Trump, unlike his predecessors, hasn’t started wars, but he has sown disruption by weaponizing the U.S. economy
Donald Trump has become quite comfortable deploying the U.S. economy both as lure and as threat. In London on a state visit, he tweeted that the U.K. could expect a “big Trade Deal” with the U.S. once it “gets rid of the shackles” to the European Union. In the previous week, a short one in Washington because of the Memorial Day holiday, he still found time to escalate hostilities in America’s economic war with just about everyone.
The countries of the EU had already been in that firing line. On May 29 news broke that Trump had threatened them with sanctions on the grounds that they’re attempting—not very successfully—to trade with Iran, as they are entitled to do under international law.
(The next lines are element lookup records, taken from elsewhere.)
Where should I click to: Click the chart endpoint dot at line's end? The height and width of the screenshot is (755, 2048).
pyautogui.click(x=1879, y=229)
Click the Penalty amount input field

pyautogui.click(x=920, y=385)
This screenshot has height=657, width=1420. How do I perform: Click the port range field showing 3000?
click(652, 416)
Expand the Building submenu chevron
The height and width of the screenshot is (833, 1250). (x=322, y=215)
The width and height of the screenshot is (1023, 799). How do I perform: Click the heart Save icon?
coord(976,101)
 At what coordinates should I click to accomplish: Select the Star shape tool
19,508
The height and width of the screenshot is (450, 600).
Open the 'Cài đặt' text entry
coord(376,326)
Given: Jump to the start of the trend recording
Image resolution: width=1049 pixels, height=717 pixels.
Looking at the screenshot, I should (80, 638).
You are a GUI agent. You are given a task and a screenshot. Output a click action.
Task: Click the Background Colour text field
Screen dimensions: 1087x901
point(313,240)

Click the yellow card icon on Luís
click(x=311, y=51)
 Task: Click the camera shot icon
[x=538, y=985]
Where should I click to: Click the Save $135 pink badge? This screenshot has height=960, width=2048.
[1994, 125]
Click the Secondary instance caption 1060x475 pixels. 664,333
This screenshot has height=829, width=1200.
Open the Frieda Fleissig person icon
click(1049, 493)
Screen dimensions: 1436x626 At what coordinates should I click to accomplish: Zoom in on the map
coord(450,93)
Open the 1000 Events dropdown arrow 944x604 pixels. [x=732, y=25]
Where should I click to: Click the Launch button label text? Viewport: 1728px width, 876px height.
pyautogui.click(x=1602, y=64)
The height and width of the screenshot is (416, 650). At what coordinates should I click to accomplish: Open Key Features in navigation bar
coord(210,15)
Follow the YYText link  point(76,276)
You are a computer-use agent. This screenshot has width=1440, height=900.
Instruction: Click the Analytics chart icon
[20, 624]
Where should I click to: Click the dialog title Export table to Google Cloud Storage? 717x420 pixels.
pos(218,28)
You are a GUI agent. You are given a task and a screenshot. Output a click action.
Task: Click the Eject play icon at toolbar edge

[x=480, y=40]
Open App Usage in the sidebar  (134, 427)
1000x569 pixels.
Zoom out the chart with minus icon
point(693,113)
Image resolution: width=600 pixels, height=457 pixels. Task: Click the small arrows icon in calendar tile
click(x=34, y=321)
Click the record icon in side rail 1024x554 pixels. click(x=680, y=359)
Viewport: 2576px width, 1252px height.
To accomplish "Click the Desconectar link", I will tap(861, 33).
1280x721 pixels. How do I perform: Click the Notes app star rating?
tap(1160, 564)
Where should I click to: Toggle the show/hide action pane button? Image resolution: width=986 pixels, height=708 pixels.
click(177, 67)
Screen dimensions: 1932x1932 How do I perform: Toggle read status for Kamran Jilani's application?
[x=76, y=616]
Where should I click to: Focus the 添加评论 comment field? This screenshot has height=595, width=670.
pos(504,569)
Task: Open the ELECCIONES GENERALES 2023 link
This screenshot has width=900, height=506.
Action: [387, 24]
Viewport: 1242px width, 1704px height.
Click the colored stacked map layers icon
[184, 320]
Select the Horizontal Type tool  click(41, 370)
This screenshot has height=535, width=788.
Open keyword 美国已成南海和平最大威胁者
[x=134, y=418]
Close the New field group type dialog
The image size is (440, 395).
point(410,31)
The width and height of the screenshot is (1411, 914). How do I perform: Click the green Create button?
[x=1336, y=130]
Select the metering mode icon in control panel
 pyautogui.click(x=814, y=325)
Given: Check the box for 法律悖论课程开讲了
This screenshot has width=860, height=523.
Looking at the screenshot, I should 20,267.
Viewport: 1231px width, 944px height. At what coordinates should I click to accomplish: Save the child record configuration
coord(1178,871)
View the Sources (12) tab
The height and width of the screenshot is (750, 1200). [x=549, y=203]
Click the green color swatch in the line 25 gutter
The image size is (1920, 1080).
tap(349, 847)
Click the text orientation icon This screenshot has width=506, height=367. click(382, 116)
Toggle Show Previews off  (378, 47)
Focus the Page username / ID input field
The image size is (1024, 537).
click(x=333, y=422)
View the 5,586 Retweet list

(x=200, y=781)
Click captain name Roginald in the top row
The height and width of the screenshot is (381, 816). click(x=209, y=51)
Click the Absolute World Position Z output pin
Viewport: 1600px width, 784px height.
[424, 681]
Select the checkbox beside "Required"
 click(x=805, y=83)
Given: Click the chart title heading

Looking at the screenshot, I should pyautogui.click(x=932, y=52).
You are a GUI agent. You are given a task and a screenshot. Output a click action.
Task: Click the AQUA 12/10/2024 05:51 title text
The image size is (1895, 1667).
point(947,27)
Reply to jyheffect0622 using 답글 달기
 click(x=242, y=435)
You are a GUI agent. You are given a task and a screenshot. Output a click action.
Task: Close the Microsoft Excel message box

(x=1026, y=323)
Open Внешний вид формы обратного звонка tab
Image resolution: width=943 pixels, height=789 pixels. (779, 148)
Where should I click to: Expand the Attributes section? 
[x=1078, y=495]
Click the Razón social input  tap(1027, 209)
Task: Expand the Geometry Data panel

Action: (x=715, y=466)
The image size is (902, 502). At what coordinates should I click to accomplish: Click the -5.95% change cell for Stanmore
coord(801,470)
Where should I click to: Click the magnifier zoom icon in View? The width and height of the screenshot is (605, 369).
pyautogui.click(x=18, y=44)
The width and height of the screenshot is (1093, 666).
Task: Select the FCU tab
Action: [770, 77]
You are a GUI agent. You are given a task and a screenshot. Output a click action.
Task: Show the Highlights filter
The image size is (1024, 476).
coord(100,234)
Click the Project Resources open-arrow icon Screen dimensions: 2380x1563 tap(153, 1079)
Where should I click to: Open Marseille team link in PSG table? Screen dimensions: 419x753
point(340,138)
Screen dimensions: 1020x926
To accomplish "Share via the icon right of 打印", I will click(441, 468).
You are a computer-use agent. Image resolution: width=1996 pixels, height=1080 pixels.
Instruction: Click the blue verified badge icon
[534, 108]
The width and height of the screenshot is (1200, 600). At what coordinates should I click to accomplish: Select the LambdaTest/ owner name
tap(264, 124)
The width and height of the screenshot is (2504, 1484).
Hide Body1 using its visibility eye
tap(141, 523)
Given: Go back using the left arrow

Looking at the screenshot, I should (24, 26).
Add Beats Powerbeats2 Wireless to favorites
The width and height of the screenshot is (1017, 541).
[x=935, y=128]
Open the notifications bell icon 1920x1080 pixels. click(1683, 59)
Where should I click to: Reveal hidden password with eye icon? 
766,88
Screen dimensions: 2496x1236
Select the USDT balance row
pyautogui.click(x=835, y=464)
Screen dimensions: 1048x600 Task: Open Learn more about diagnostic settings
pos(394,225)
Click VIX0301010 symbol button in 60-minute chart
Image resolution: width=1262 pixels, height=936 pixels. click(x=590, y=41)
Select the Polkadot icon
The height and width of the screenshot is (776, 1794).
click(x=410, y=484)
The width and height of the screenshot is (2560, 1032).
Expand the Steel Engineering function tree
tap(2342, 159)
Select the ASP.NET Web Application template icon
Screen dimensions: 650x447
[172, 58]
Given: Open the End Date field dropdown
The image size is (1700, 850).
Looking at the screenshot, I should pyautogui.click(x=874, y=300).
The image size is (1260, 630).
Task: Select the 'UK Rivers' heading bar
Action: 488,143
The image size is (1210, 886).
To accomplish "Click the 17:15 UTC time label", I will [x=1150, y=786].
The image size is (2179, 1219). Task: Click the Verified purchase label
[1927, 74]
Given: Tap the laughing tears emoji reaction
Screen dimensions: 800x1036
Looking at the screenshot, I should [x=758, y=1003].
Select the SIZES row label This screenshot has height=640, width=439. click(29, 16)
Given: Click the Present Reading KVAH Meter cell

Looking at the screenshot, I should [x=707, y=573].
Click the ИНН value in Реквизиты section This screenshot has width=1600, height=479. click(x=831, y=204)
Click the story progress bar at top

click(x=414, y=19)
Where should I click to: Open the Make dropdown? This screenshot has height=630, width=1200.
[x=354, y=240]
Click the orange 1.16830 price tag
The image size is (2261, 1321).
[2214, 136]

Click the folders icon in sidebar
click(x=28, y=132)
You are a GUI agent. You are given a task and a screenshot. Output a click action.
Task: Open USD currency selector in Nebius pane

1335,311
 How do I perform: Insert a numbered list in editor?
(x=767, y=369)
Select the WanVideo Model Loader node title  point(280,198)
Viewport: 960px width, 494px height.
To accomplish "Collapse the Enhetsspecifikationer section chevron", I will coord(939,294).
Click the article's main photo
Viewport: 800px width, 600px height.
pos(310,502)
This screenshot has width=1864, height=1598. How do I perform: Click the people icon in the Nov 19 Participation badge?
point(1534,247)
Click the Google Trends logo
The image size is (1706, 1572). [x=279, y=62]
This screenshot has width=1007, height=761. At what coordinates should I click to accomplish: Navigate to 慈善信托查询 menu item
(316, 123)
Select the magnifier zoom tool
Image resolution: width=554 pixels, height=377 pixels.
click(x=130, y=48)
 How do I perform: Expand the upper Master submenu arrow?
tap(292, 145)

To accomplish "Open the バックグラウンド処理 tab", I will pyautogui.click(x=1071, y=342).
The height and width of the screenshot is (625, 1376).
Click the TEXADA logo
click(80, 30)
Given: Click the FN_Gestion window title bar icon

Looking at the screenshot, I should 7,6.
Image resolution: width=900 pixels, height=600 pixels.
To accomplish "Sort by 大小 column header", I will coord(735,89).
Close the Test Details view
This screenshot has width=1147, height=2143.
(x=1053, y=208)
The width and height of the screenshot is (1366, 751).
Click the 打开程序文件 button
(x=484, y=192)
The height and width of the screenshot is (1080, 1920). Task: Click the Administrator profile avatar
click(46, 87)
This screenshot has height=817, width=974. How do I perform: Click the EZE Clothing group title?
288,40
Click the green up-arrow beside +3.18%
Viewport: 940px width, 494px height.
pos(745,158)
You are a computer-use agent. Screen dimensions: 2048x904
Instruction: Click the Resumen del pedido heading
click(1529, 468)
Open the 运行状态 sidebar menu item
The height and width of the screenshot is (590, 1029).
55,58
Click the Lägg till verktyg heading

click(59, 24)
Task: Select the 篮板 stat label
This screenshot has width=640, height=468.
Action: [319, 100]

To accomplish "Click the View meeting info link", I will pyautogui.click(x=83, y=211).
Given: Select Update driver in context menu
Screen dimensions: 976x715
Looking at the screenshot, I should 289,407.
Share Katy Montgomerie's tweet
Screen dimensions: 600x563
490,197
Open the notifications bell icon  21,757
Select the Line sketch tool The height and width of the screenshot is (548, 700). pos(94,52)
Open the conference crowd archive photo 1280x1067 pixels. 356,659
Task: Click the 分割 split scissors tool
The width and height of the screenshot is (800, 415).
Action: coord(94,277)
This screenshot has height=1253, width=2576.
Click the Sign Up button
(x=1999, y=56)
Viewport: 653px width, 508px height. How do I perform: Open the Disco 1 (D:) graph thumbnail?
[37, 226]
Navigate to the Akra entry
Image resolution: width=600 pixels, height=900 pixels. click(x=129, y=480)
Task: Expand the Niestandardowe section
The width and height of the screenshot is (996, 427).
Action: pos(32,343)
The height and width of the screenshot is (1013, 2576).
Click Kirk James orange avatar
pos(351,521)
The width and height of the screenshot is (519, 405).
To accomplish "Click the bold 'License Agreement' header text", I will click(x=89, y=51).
The next day, Trump warned Mexico that he would impose tariffs on all its exports to the U.S. and steadily ratchet them up until Mexico shuts down the northward flow of migrants. On June 1, he removed India from a list of developing countries that receive special trade privileges because it hasn’t done enough to open its markets to U.S. companies. The New York Times reported on June 2 that Trump had considered tariffs on Australian aluminum until the Pentagon objected.
The salvos were sideshows to what’s becoming the main event in the second half of Trump’s term: his campaign to rewrite the rules by which the U.S. trades with China. But all of Trump’s tariffs, sanctions, and trade policies show how the president has broadened his definition of national security to include the U.S. economy, which he’s turned into a weapon to use against allies as well as his main strategic rival.